(Extracted data)

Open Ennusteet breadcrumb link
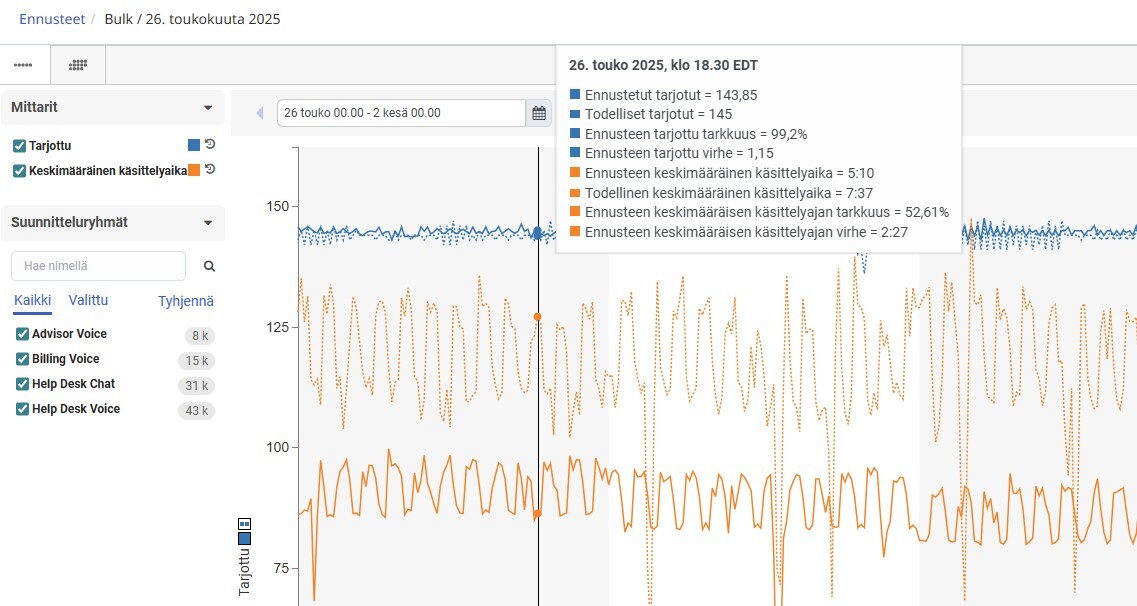Screen dimensions: 1137x606 52,19
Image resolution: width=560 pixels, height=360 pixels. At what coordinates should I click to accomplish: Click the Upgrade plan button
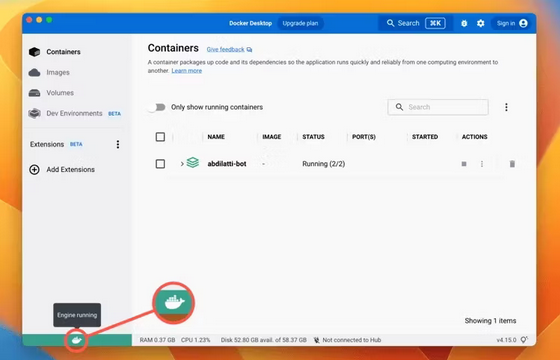(x=300, y=23)
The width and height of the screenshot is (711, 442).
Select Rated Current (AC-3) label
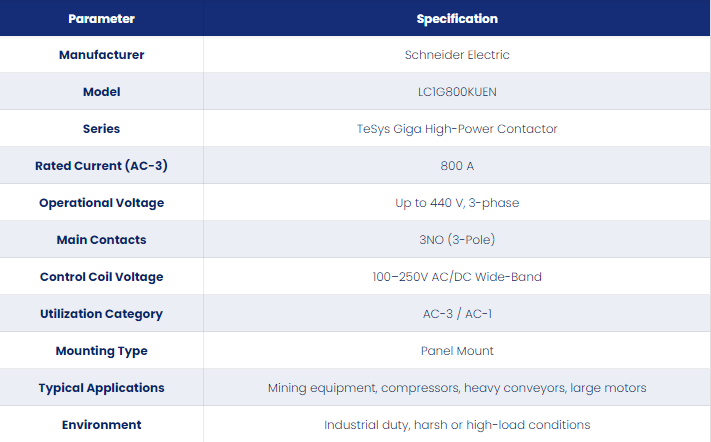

(End Extracted data)

From the line that holds "The width and" to the last line of the data, return those lines exactly and nothing else; both ends count, and pictures stay out.

Exercise result –
The width and height of the screenshot is (711, 442).
Select Rated Current (AC-3) label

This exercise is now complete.